Exercise instructions
Could you return every record below without changing a word?

Material provided

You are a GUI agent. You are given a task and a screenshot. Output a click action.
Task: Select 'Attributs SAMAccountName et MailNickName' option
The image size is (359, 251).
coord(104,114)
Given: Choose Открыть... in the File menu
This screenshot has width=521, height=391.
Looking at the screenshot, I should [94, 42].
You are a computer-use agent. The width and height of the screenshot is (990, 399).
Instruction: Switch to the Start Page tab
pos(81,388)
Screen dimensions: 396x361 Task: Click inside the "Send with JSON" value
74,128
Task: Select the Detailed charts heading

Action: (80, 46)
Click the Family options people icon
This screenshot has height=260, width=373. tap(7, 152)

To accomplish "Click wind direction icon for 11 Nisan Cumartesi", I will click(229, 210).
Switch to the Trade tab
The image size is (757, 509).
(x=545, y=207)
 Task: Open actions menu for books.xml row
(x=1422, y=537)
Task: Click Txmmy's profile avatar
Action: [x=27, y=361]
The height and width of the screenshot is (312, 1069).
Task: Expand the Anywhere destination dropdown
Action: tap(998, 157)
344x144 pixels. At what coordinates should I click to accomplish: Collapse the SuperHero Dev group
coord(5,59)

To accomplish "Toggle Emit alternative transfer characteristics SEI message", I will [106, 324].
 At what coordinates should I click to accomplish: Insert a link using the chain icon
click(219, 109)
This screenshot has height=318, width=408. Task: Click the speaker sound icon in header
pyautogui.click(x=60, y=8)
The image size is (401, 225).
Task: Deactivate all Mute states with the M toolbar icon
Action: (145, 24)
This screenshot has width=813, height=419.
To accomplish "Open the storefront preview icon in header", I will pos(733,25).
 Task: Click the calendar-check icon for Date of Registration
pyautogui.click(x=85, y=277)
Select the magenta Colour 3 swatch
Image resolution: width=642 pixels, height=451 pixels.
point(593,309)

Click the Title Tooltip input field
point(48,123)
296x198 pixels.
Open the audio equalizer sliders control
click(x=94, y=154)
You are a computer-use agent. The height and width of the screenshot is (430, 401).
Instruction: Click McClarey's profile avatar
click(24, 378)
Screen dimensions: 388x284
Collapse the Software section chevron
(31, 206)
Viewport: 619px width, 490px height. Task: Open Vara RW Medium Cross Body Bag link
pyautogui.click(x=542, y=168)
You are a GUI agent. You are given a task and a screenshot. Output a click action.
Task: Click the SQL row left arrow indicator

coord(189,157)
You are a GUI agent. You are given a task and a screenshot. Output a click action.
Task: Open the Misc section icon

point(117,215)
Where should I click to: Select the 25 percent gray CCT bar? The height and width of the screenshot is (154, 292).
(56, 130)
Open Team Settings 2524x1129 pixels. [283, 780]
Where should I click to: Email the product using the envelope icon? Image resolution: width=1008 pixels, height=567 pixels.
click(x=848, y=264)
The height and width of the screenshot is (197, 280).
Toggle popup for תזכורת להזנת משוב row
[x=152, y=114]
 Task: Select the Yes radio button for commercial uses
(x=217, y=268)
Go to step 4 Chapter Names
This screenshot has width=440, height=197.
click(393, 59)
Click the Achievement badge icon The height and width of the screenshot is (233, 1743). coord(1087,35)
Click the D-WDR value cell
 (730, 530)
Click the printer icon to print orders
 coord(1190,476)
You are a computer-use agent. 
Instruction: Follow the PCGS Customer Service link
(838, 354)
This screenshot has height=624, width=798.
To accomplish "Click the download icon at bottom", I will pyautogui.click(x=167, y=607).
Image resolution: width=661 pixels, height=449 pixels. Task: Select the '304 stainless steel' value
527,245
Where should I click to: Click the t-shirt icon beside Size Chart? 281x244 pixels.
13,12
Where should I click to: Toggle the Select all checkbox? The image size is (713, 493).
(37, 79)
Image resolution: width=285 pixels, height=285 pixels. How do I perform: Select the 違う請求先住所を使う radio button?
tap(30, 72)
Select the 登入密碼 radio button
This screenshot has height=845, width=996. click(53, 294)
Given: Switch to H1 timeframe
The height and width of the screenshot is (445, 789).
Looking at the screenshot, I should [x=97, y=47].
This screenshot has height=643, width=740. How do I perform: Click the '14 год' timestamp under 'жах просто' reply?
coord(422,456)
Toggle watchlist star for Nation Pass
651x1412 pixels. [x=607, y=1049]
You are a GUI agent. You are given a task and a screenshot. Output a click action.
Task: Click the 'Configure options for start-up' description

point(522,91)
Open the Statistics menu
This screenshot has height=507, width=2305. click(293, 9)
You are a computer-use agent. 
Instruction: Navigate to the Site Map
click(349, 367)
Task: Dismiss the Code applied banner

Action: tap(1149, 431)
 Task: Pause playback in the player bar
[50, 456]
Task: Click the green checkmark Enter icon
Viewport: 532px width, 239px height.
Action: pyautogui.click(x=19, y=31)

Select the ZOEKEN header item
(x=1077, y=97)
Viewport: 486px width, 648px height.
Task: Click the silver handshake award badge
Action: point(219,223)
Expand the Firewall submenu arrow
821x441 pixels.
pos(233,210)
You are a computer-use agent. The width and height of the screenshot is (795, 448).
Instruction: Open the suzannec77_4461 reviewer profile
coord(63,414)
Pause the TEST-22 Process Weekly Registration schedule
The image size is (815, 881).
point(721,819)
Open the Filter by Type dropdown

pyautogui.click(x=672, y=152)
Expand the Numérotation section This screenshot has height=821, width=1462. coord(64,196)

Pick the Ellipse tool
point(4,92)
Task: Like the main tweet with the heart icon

Result
You are a GUI agent. You are given a task and a screenshot. Output a click action.
Task: Select 'Attributs SAMAccountName et MailNickName' option
The image size is (359, 251).
coord(104,114)
Given: Choose Открыть... in the File menu
This screenshot has width=521, height=391.
Looking at the screenshot, I should [94, 42].
You are a computer-use agent. The width and height of the screenshot is (990, 399).
Instruction: Switch to the Start Page tab
pos(81,388)
Screen dimensions: 396x361 Task: Click inside the "Send with JSON" value
74,128
Task: Select the Detailed charts heading

Action: (80, 46)
Click the Family options people icon
This screenshot has height=260, width=373. tap(7, 152)

To accomplish "Click wind direction icon for 11 Nisan Cumartesi", I will click(229, 210).
Switch to the Trade tab
The image size is (757, 509).
(x=545, y=207)
 Task: Open actions menu for books.xml row
(x=1422, y=537)
Task: Click Txmmy's profile avatar
Action: [x=27, y=361]
The height and width of the screenshot is (312, 1069).
Task: Expand the Anywhere destination dropdown
Action: tap(998, 157)
344x144 pixels. At what coordinates should I click to accomplish: Collapse the SuperHero Dev group
coord(5,59)

To accomplish "Toggle Emit alternative transfer characteristics SEI message", I will [106, 324].
 At what coordinates should I click to accomplish: Insert a link using the chain icon
click(219, 109)
This screenshot has height=318, width=408. Task: Click the speaker sound icon in header
pyautogui.click(x=60, y=8)
The image size is (401, 225).
Task: Deactivate all Mute states with the M toolbar icon
Action: (145, 24)
This screenshot has width=813, height=419.
To accomplish "Open the storefront preview icon in header", I will pos(733,25).
 Task: Click the calendar-check icon for Date of Registration
pyautogui.click(x=85, y=277)
Select the magenta Colour 3 swatch
Image resolution: width=642 pixels, height=451 pixels.
point(593,309)

Click the Title Tooltip input field
point(48,123)
296x198 pixels.
Open the audio equalizer sliders control
click(x=94, y=154)
You are a computer-use agent. The height and width of the screenshot is (430, 401).
Instruction: Click McClarey's profile avatar
click(24, 378)
Screen dimensions: 388x284
Collapse the Software section chevron
(31, 206)
Viewport: 619px width, 490px height. Task: Open Vara RW Medium Cross Body Bag link
pyautogui.click(x=542, y=168)
You are a GUI agent. You are given a task and a screenshot. Output a click action.
Task: Click the SQL row left arrow indicator

coord(189,157)
You are a GUI agent. You are given a task and a screenshot. Output a click action.
Task: Open the Misc section icon

point(117,215)
Where should I click to: Select the 25 percent gray CCT bar? The height and width of the screenshot is (154, 292).
(56, 130)
Open Team Settings 2524x1129 pixels. [283, 780]
Where should I click to: Email the product using the envelope icon? Image resolution: width=1008 pixels, height=567 pixels.
click(x=848, y=264)
The height and width of the screenshot is (197, 280).
Toggle popup for תזכורת להזנת משוב row
[x=152, y=114]
 Task: Select the Yes radio button for commercial uses
(x=217, y=268)
Go to step 4 Chapter Names
This screenshot has width=440, height=197.
click(393, 59)
Click the Achievement badge icon The height and width of the screenshot is (233, 1743). coord(1087,35)
Click the D-WDR value cell
 (730, 530)
Click the printer icon to print orders
 coord(1190,476)
You are a computer-use agent. 
Instruction: Follow the PCGS Customer Service link
(838, 354)
This screenshot has height=624, width=798.
To accomplish "Click the download icon at bottom", I will pyautogui.click(x=167, y=607).
Image resolution: width=661 pixels, height=449 pixels. Task: Select the '304 stainless steel' value
527,245
Where should I click to: Click the t-shirt icon beside Size Chart? 281x244 pixels.
13,12
Where should I click to: Toggle the Select all checkbox? The image size is (713, 493).
(37, 79)
Image resolution: width=285 pixels, height=285 pixels. How do I perform: Select the 違う請求先住所を使う radio button?
tap(30, 72)
Select the 登入密碼 radio button
This screenshot has height=845, width=996. click(53, 294)
Given: Switch to H1 timeframe
The height and width of the screenshot is (445, 789).
Looking at the screenshot, I should [x=97, y=47].
This screenshot has height=643, width=740. How do I perform: Click the '14 год' timestamp under 'жах просто' reply?
coord(422,456)
Toggle watchlist star for Nation Pass
651x1412 pixels. [x=607, y=1049]
You are a GUI agent. You are given a task and a screenshot. Output a click action.
Task: Click the 'Configure options for start-up' description

point(522,91)
Open the Statistics menu
This screenshot has height=507, width=2305. click(293, 9)
You are a computer-use agent. 
Instruction: Navigate to the Site Map
click(349, 367)
Task: Dismiss the Code applied banner

Action: tap(1149, 431)
 Task: Pause playback in the player bar
[50, 456]
Task: Click the green checkmark Enter icon
Viewport: 532px width, 239px height.
Action: pyautogui.click(x=19, y=31)

Select the ZOEKEN header item
(x=1077, y=97)
Viewport: 486px width, 648px height.
Task: Click the silver handshake award badge
Action: point(219,223)
Expand the Firewall submenu arrow
821x441 pixels.
pos(233,210)
You are a computer-use agent. The width and height of the screenshot is (795, 448).
Instruction: Open the suzannec77_4461 reviewer profile
coord(63,414)
Pause the TEST-22 Process Weekly Registration schedule
The image size is (815, 881).
point(721,819)
Open the Filter by Type dropdown

pyautogui.click(x=672, y=152)
Expand the Numérotation section This screenshot has height=821, width=1462. coord(64,196)

Pick the Ellipse tool
point(4,92)
Task: Like the main tweet with the heart icon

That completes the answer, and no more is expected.